Dark Chocolate Hazelnut Bites


I've got a soft spot in my heart for first cookbooks.  It's not because my own first book  is coming out later this year, ok -not just because of that- but I love the earnest and unabashed enthusiasm that every writer put into their first project.  Cookbooks that come later in their career may perhaps be more polished, or even altogether far better, but they are often missing that je ne sais quoi that first books possess.

If you're a regular reader of Chez Pim, I'm sure you're a fan of my dear friend David Lebovitz's as well – you might even like him better, which is, of course, totally cool with me, just don't tell me!  And if you're a fan of his, you must also know that he's not only an über-blogger, but a prolific cookbook writer, with many successful books under his proverbial belt.  But the one that had my heart, and still does, is his first, Room for Dessert.  A number of recipes in that book have made their ways into my baking repertoire, and the book has coffee, butter, and molasses stains to prove that too.

The cookies I made last week is one of those recipes from this book.  He calls it Black and White Cookies, made with ground almond and bittersweet chocolate, rolled in powdered sugar.  These cookies are cute as buttons, and just about the same size too, absolutely the perfect size for just a bite or two of something bittersweet with your coffee.  I must also admit that I don't quite know how to leave a good recipe well enough alone, so I made mine with hazelnut instead of almond.  The effect was really quite lovely, sort of like Nutella cookies for grown-ups.

Dark chocolate hazelnut bites
(adapted from David Lebovitz's Black and White cookies, originally published in Room for Dessert)

8oz bittersweet chocolate (I used half 72% Valrhona Araguani and half 99% Scharffen Burger for super dark chocolate effect.)

3 Tablespoon (1.5oz or 45g) butter

1 1/2 T rum or whatever

2 eggs at room temp

1/3 cup granulate sugar 

1 (heaping) cup hazelnut (toasted in 350F oven for about 10-12 minutes, until fragrant, and then let stand until cool.)

1/2 cup flour

1/2 teaspoon baking powder

a pinch of fleur de sel

more granulate sugar and powdered sugar for coating the cookies (I used about half a cup to one cup of each)

Preheat the oven to 350F.

Chop the chocolates into small pieces.  Melt the chocolate and butter together (with the liquor too if using.)  You can do this in a bain-marie, that's to say in a bowl rest over a pot of simmering water.  I just nuke it in the microwave. 

In a mixer, whip the eggs and sugar together until they turn pale and form a ribbon, about 5 minutes.  Stir in the melted chocolate.

In a food processor, pulverize the nuts with the flour, then add the baking powder.  Add a pinch of fleur de sel, a big pinch if you're me.  Stir the ground nut mixture into the chocolate batter. 

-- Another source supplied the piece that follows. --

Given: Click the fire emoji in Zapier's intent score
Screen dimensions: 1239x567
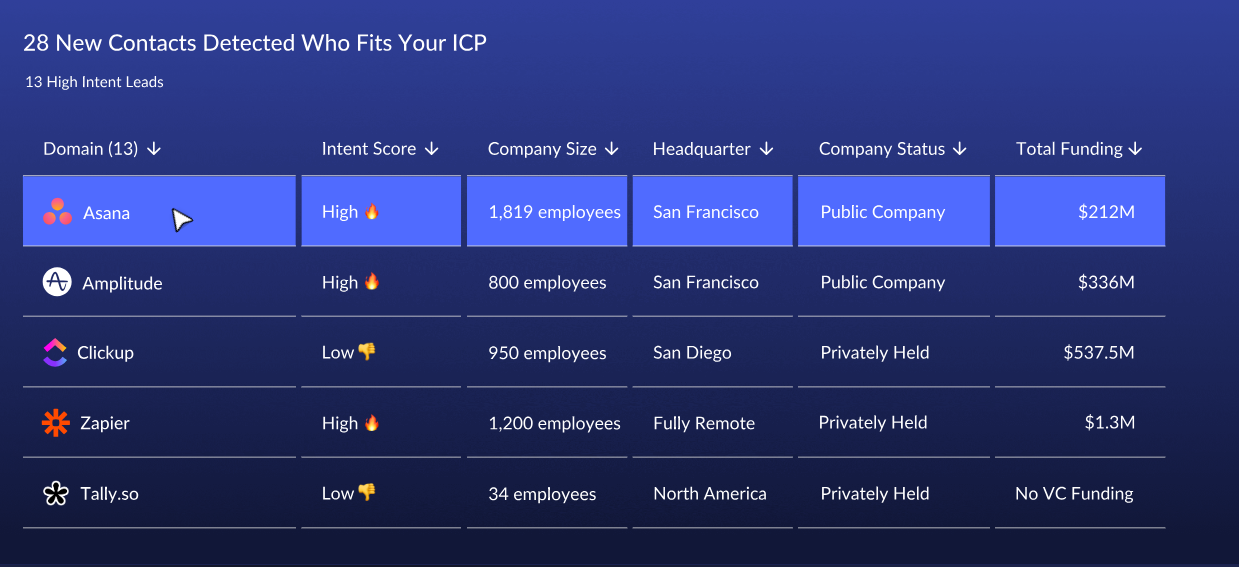Looking at the screenshot, I should (x=372, y=422).
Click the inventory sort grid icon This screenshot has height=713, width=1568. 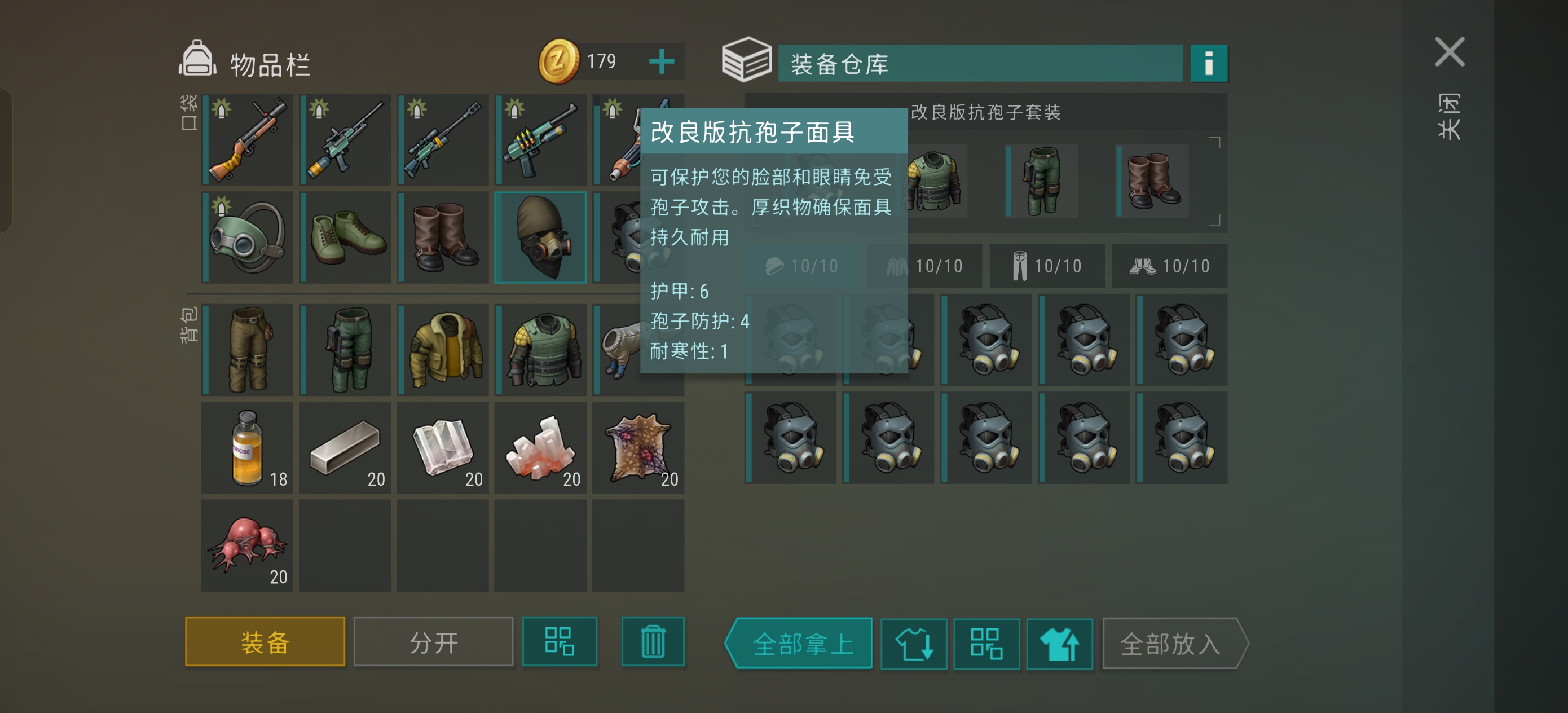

Chill the batter in the fridge until firm, 1-2 hours.

Take two small bowls, fill one about 2/3 way up with powdered sugar, and do the same with the other but this time using granulate sugar.

Roll the chocolate cookie batter into 1 inch balls.  Roll each ball first in the granulate sugar, then the powdered sugar.  Set the cookies on two parchment-lined baking sheets, making sure they are at least 1 inch apart. 

Bake the cookies for 12-14 minutes, swapping the top and bottom baking sheets about half way through the baking.  These cookies are done when they are slighty firm at the edges but still soft in the center.  Don't overbake them.  Once they have cooled, store the cookies in an airtight container.

(For this batch, I forgot to roll my cookies in the sugar before they went into the oven.  Not a problem really, I just did if after they're done baking.  They were perhaps not quite as pretty, but no less delicious.)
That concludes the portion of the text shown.